WHAT YOU NEED TO DO –
Lay out every line of the data below as a Markdown table with the columns Row and Line, numbering the rows and skipping blank lines. Leave the pictures out of the table.

MATERIALS PROVIDED –
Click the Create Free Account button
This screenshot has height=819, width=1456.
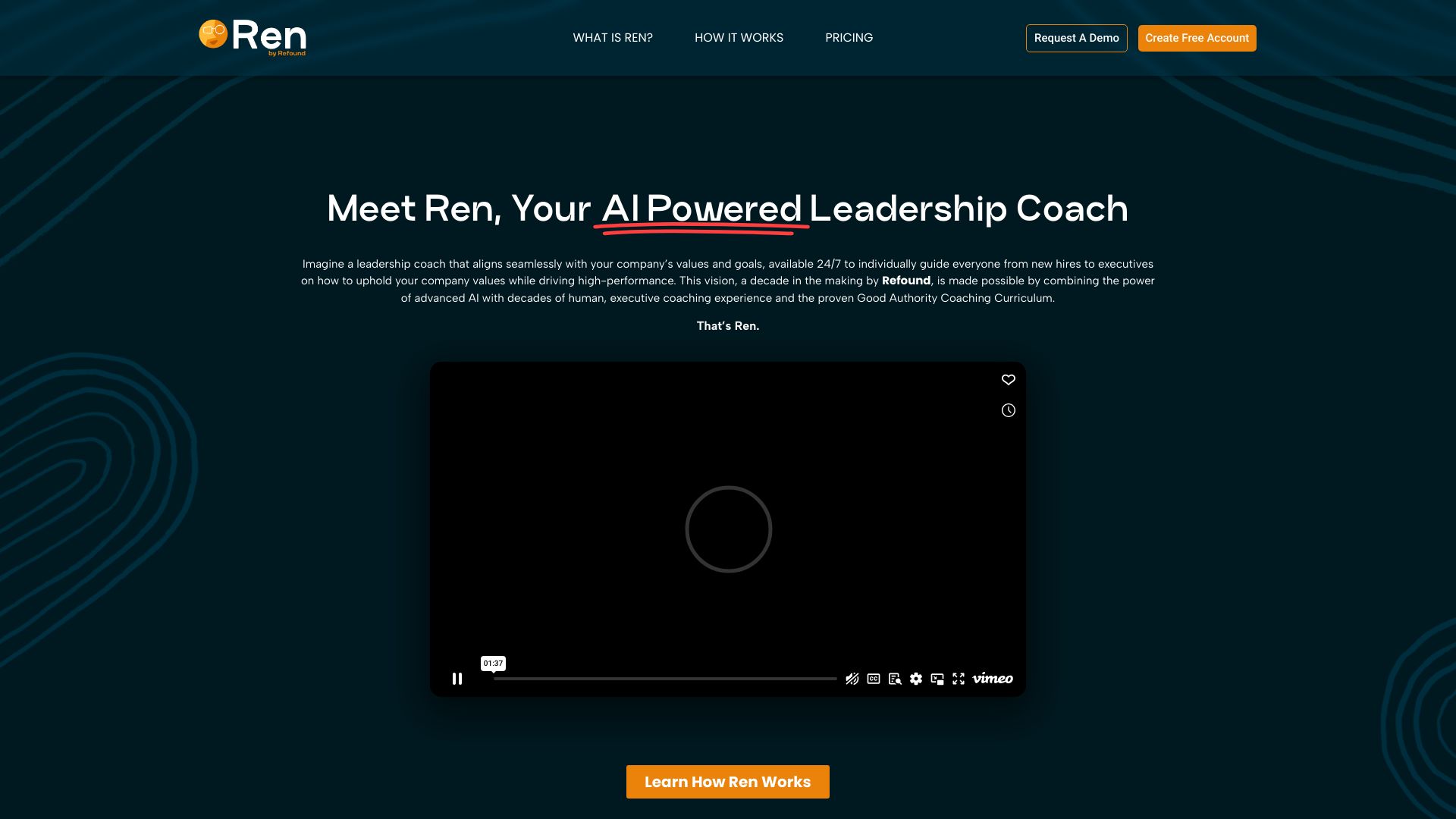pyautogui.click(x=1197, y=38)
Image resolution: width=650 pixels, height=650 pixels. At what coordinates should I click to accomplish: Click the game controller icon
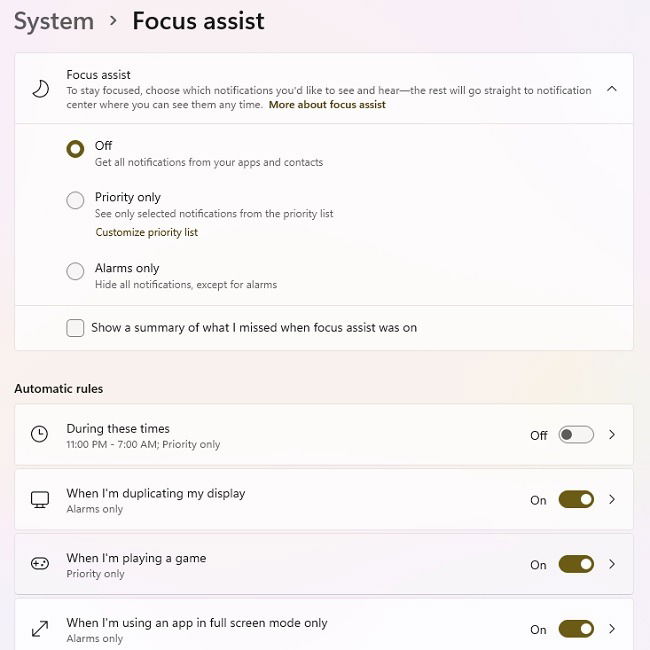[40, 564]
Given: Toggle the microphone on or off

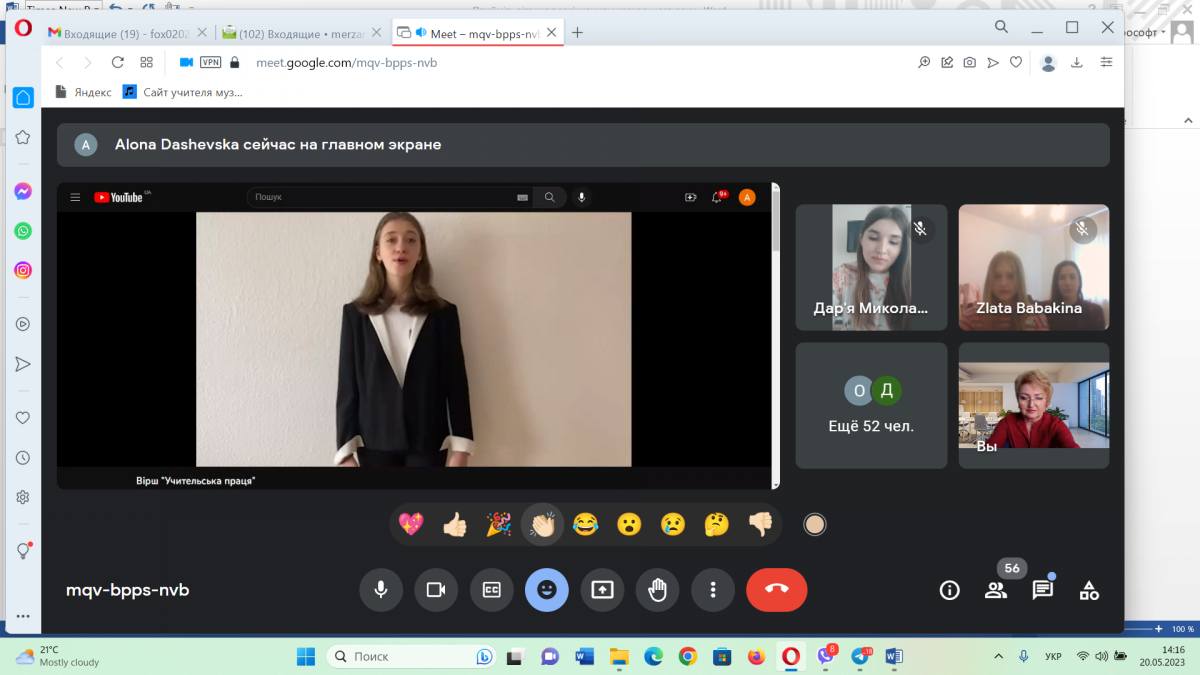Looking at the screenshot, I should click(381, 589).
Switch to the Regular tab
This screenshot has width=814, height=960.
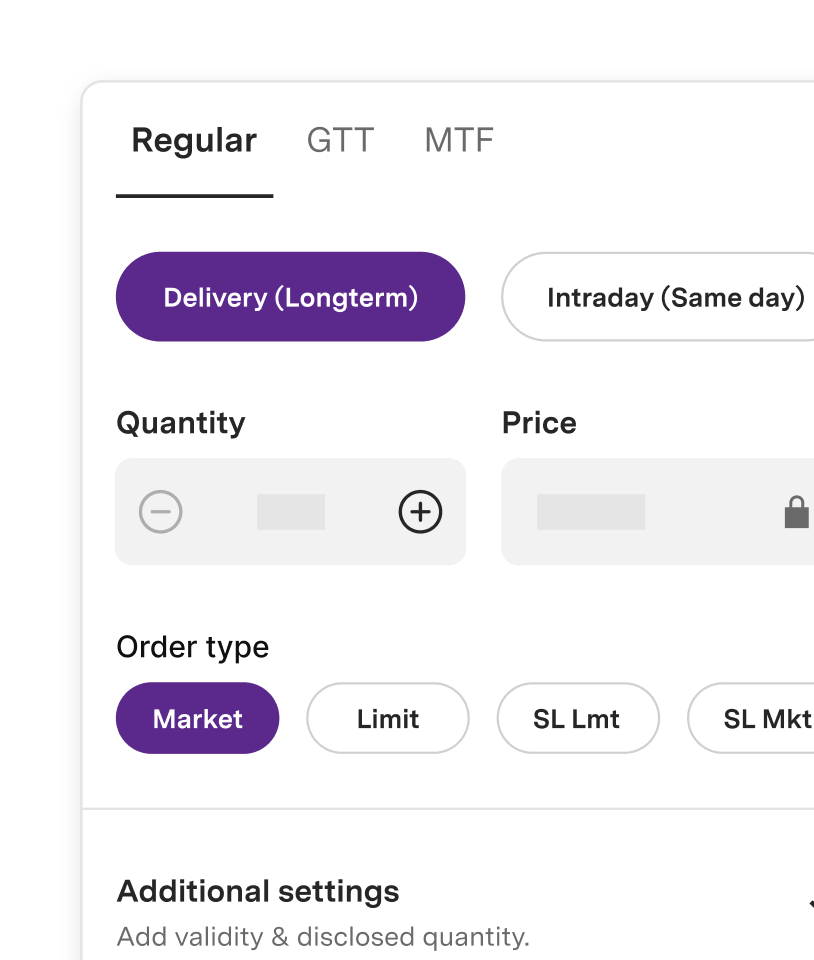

OUTPUT FOR THIS EXERCISE –
| Row | Line |
|---|---|
| 1 | Click the Create Free Account button |
| 2 | This screenshot has height=819, width=1456. |
| 3 | pyautogui.click(x=1197, y=38) |
| 4 | Image resolution: width=650 pixels, height=650 pixels. At what coordinates should I click to accomplish: Click the game controller icon |
| 5 | [40, 564] |
| 6 | Given: Toggle the microphone on or off |
| 7 | Looking at the screenshot, I should click(381, 589). |
| 8 | Switch to the Regular tab |
| 9 | This screenshot has width=814, height=960. |